- Original article
- Open Access
Objective Measurement of Health Pigs – Application of acute Phase Proteins
© The Author(s); licensee BioMed Central Ltd. 2003
- Published: 31 March 2003
- Acute Phase Protein
- Acute Phase Response
- Pasteurella Multocida
- Standardise Clinical Examination
- Haptoglobin Concentration
In this presentation health is defined as absence of disease in individual animals or populations. High health status indicates that no or only mild disease is present. Low health status indicates that several or severe diseases are present.
Objective measurement of health status is difficult. Serological or microbiological testing for a number of specific infections is possible, but often impractical. Clinical examination may reveal clinical disease problems but do not reveal sub-clinical disease an may suffer from lack of objectivity. Sub-clinical disease may be measured indirectly by recording of growth rate, feed consumption or reproductive performance. However, these indicators are difficult to interpret. Pathological findings at slaughter only give a prevalence estimate and data-quality may be poor. Acute phase proteins are produced as a non-specific response to inflammation, trauma and infection in animals and may be measured objectively in serum samples.
Objective measurement of health status or disease severity is important in several situations. It creates an important research tool when studying pathogenesis and inflammatory processes in experimental animals or when testing the efficacy of pharmaceuticals or comparing their effect in experimental or field trials. Objective measurement of health status allows comparison of health in different production. Categorisation of herds in health levels may be relevant in the future.
Acute phase proteins are an important part of the acute phase response following tissue damages. The damage may be induced by infections, toxins, trauma etc. and results in liberation of inflammatory mediators into the systemic circulation. These mediators include cytokines such as IL-1, TNF, IL-4, IL-6, IL-8, IL-10 and IL-11. The cytokines induce increased (positive) or decreased (negative) hepatic synthesis of serum acute phase proteins. Several porcine infections has been shown to mount an acute phase response e.g. Actinobacillus pleuropneumoniae, toxigenic Pasteurella multocida, Mycoplasma hyorhinis, PRRS virus etc.

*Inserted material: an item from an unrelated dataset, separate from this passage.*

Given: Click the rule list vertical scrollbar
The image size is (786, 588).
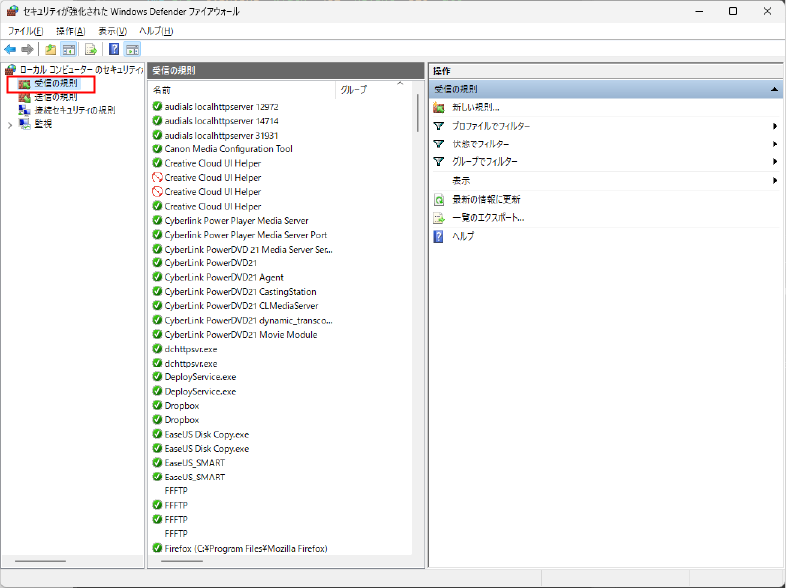Looking at the screenshot, I should pos(416,300).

The major acute phase proteins in pigs include haptoglobin, major acute phase protein (MAA), serum amyloid A (SAA), alfa1 acid glycoprotein (AGP) and C-reactive protein.
In a case-control study in 14 pig herds including serum samples from 170 healthy and clinically diseased pig pairs. A significant increase in haptoglobin concentrations was found in pigs with clinical signs such as respiratory disease, lameness, ear and tail biting and diarrhoea. In another study 7 herds free from 5 specific pathogens (Danish SPF-herds) were compared to 4 conventional herds suffering from some or all of the infections absent in the SPF herds. In each herd serum samples were taken from young, medium or old finishing pigs. At the same time the animals were subjected to a standardised clinical examination. The study showed that finishing pigs from SPF herds had a significantly lower haptoglobin serum concentration than pigs from conventional herds. However, the variation between SPF herds was high, indicating that SPF-production is not always equivalent to high health status.